More than nine months in, little has changed. States, accreditors, and the federal government have all largely maintained the flexibilities offered for the spring 2020 semester. While accrediting agencies are generally now requiring institutions that hadn’t previously offered distance education to seek approval, that’s about the only new requirement that’s been levied consistently — despite reports that many students are dissatisfied with their online learning experiences. Most states and accrediting agencies aren’t collecting new or timely data on things like student retention, faculty engagement in online courses, institutional finances, or enrollment declines/increases, although some have conducted surveys among their member institutions. And few are taking steps, beyond reiterating their current policies, to facilitate credit transfer for students who choose to move institutions. While several accreditors noted concern about increased interest in the use of OPM contracts, and the likelihood of permanent closures among struggling institutions, most of them haven’t issued any guidance to schools or established any new protections since the start of the pandemic reflecting that concern.

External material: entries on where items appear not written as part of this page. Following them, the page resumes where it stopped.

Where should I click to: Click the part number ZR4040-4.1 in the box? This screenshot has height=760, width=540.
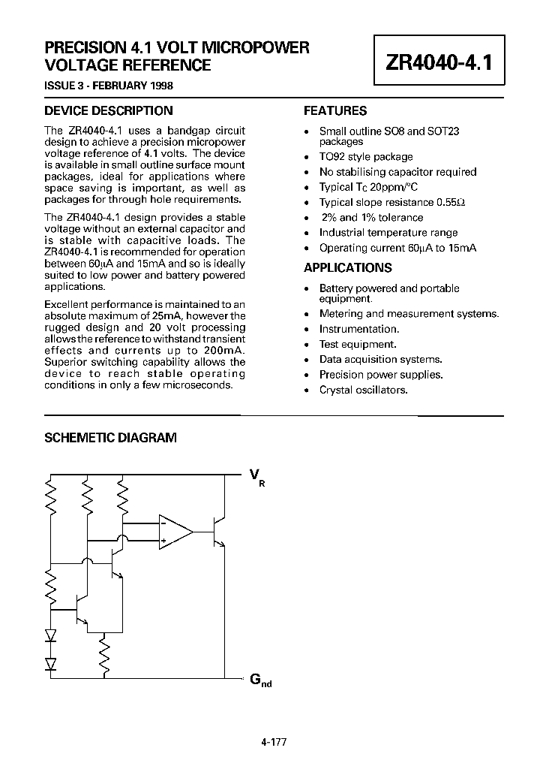click(x=439, y=62)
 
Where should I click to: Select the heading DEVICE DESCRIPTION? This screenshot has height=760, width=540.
click(x=108, y=110)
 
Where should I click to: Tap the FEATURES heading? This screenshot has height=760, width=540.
click(x=334, y=110)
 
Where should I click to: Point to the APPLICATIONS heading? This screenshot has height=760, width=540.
click(x=347, y=267)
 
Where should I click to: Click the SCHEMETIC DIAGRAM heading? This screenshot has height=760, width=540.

Congress has sometimes followed suit. Provisions in the CARES Act and the end-of-year funding package provided funding directly to institutions (and, through them, to students); flexibility on institutional refunds and the measurement of satisfactory academic progress; and other waivers and wiggle room. But only a few provisions have addressed key consumer protection concerns. For instance, the CARES Act and the end-of-year package both limited the use of institutional relief dollars from being spent on payments to contractors for pre-enrollment recruitment activities — a nod to the risk of online program management companies. And a later proposal by House Democrats (not included in the legislation passed by Congress) allowed certain institutions at risk of failing federal financial responsibility rules to avoid a requirement to post a letter of credit with the Department, provided they began to establish plans for winding down in the event of permanent closure. But efforts to protect consumers have largely stagnated. And as one expert put it to us, “Institutions have… convincingly positioned real regulatory relief as a freebie for Congress to give them,” appealing next to their $120-billion ask for funding, of which lawmakers have provided only a portion.
As the pandemic wears on, the status quo becomes less and less acceptable. And the risks to students continue to grow — that their colleges will fail to provide a high-quality educational experience in the online environment, or engage in predatory or aggressive recruiting practices, or even shutter altogether without warning. Without action, we could be doomed to repeat the mistakes of the Great Recession.